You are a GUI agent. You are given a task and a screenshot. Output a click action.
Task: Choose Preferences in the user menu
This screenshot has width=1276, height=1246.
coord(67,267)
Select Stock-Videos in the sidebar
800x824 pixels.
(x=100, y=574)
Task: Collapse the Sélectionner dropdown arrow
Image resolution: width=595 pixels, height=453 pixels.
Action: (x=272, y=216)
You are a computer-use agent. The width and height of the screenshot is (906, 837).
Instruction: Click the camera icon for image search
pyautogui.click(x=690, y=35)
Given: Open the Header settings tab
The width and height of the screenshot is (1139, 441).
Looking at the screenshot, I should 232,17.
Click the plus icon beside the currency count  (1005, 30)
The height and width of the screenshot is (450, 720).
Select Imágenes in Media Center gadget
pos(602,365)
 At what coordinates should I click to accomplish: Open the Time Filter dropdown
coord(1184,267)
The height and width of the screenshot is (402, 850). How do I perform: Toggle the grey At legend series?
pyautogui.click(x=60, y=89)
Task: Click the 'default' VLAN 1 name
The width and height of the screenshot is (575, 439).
———
[Task directions]
Looking at the records above, which lines contain "agent"? Copy those lines.

[Exercise result]
You are a GUI agent. You are given a task and a screenshot. Output a click action.
You are a computer-use agent. The width and height of the screenshot is (906, 837).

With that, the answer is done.